正文部分 —

________

PAT甲级A1033 To Fill or Not to Fill (25)

With highways available, driving a car from Hangzhou to any other city is easy. But since the tank capacity of a car is limited, we have to find gas stations on the way from time to time. Different gas station may give different price. You are asked to carefully design the cheapest route to go.

Input Specification:

Each input file contains one test case. For each case, the first line contains 4 positive numbers: C~max~ (<= 100), the maximum capacity of the tank; D (<=30000), the distance between Hangzhou and the destination city; D~avg~ (<=20), the average distance per unit gas that the car can run; and N (<= 500), the total number of gas stations. Then N lines follow, each contains a pair of non-negative numbers: P~i~, the unit gas price, and D~i~ (<=D), the distance between this station and Hangzhou, for i=1,...N. All the numbers in a line are separated by a space.

Output Specification:

For each test case, print the cheapest price in a line, accurate up to 2 decimal places. It is assumed that the tank is empty at the beginning. If it is impossible to reach the destination, print "The maximum travel distance = X" where X is the maximum possible distance the car can run, accurate up to 2 decimal places.

Sample Input 1:

50 1300 12 8
6.00 1250
7.00 600
7.00 150
7.10 0
7.20 200
7.50 400
7.30 1000
6.85 300

Sample Output 1:

749.17

Sample Input 2:

50 1300 12 2
7.10 0
7.00 600

Sample Output 2:

The maximum travel distance = 1200.00

 题意：给定Cmax，D，Davg，N分别表示油箱容量，目的地距离，单位油量的行驶距离，总加油站数量，让你求出到达目的距离的最低花费，如果不能到达目的地则输出最远行驶距离。

思路：使用贪心算法解决问题。将站点按距离远近排序。设当前站now，使用for循环寻找从当前站满油箱状态能够到达的站中，下一个比当前站油价更低的站nextMin。

1.如果当前站now油价比下一个更低价格的站nextMin油价更低，则在当前站加满油，保持以最低油价，跑最远的距离。

2.如果nextMin站油价比当前站更低，则把油加到恰好行驶到nextMin站，然后加更低价格的油，如果油箱中的油足够到nextMin站，则不加油。

3.注意，开始时油箱为空，所以如果起始站距离不为零，则汽车无法启动，行驶距离为0.

参考代码：

#include<cstdio>
#include<algorithm>
#include<vector>
using namespace std;
int N;
double Cmax,D,Davg;
struct node{
	double unit,dis;
}cur;
bool cmp(node a,node b)
{
	if(a.dis!=b.dis) return a.dis<b.dis;
	else return a.unit<b.unit;
}
int main()

________

所给材料 —

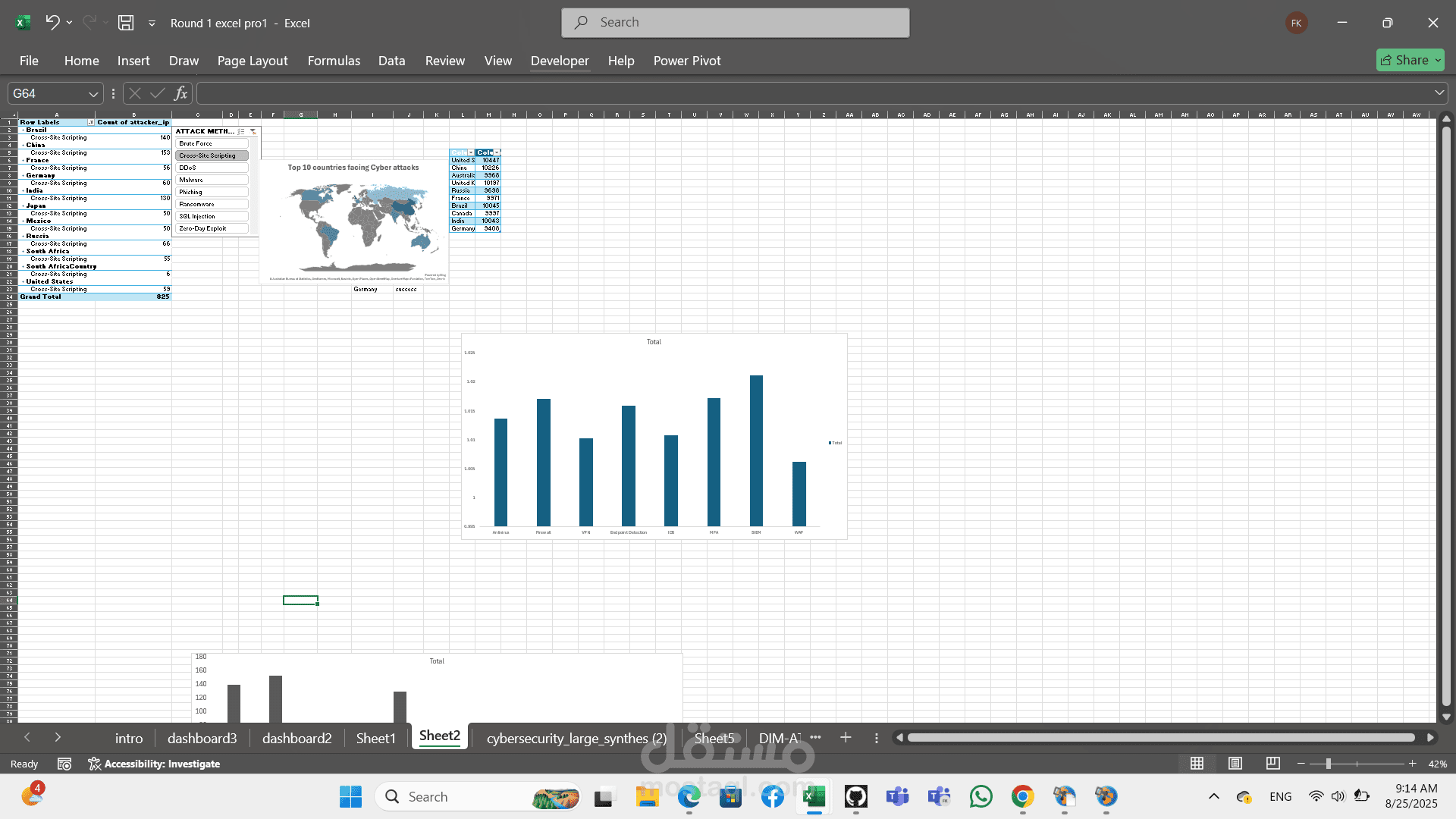Open WhatsApp from the taskbar

tap(981, 796)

________

练习要求 —
[A] 根据正文部分“题意”一段，列出其中给出的全部四个量的名称，并写出各自表示的含义。
[B] 请照原文抄录正文部分中从“50 1300 12 2”开始、到“持以最低油价，跑最远的距离。”结束的内容，首尾两处均包括在内。

参考答案 —
[A]
Cmax：油箱容量
D：目的地距离
Davg：单位油量的行驶距离
N：总加油站数量

[B]
50 1300 12 2
7.10 0
7.00 600

Sample Output 2:

The maximum travel distance = 1200.00

 题意：给定Cmax，D，Davg，N分别表示油箱容量，目的地距离，单位油量的行驶距离，总加油站数量，让你求出到达目的距离的最低花费，如果不能到达目的地则输出最远行驶距离。

思路：使用贪心算法解决问题。将站点按距离远近排序。设当前站now，使用for循环寻找从当前站满油箱状态能够到达的站中，下一个比当前站油价更低的站nextMin。

1.如果当前站now油价比下一个更低价格的站nextMin油价更低，则在当前站加满油，保持以最低油价，跑最远的距离。